GOAL OF THE EXERCISE
How many of the lines below contain the string "height"? Reply with the number alone.

SUPPLIED RECORDS
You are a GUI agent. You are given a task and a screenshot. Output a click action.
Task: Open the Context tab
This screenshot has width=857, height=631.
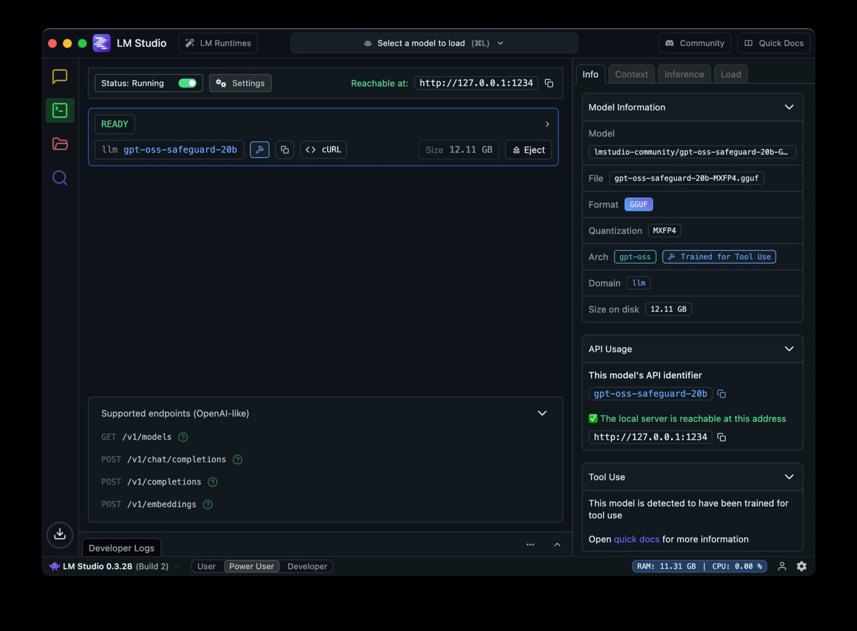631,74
==
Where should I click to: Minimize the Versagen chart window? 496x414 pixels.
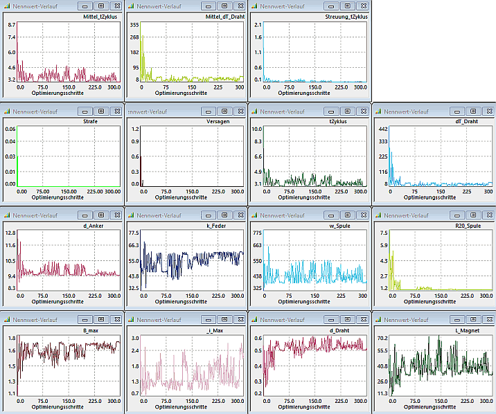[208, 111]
==
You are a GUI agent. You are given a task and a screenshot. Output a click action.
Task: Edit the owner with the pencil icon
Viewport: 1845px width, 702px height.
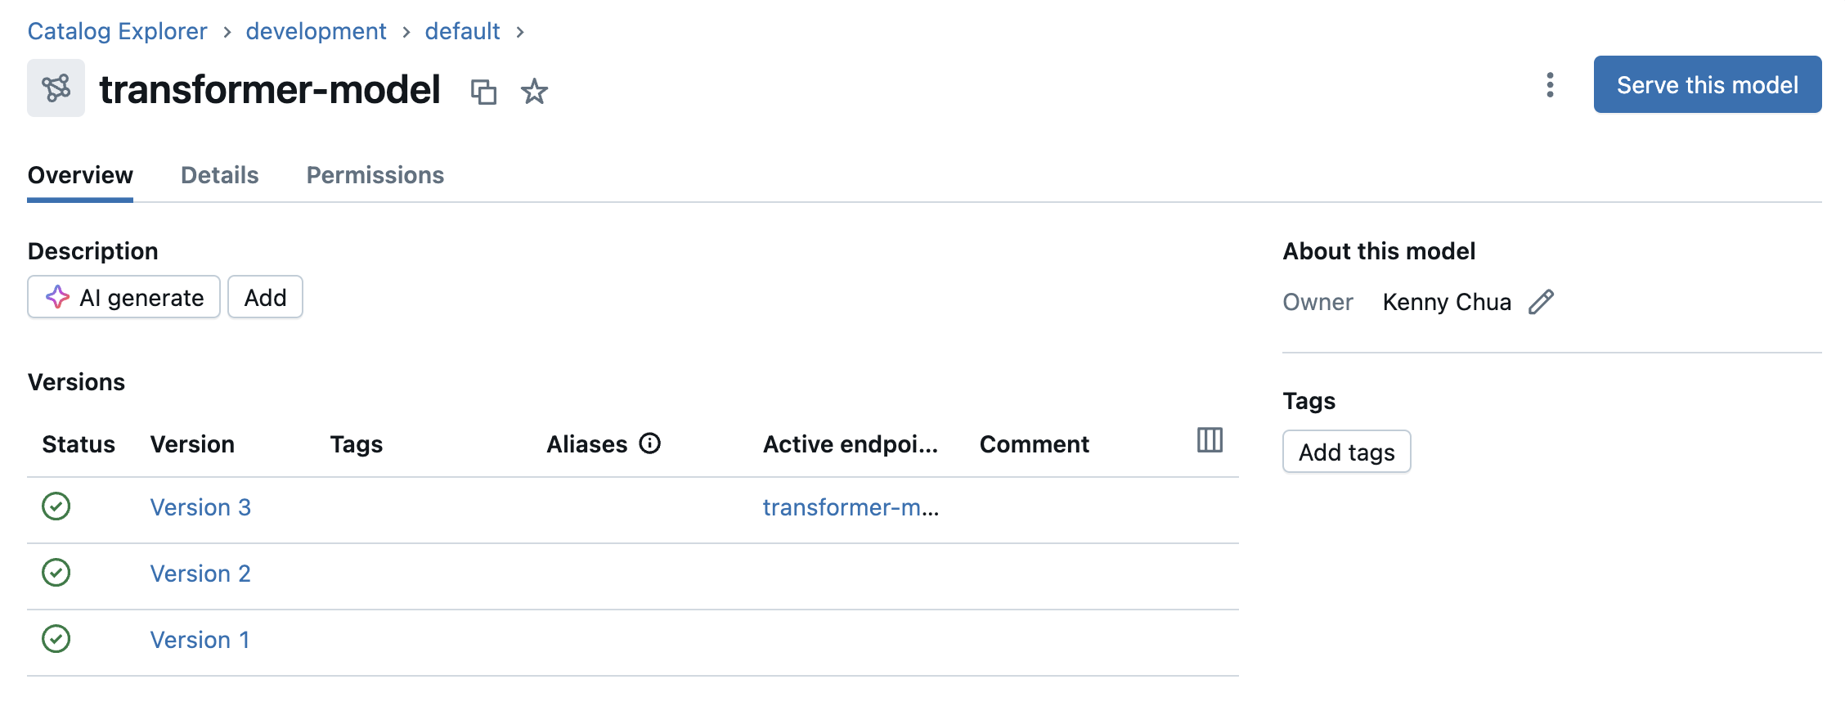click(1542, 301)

RESPONSE TO THIS TASK
2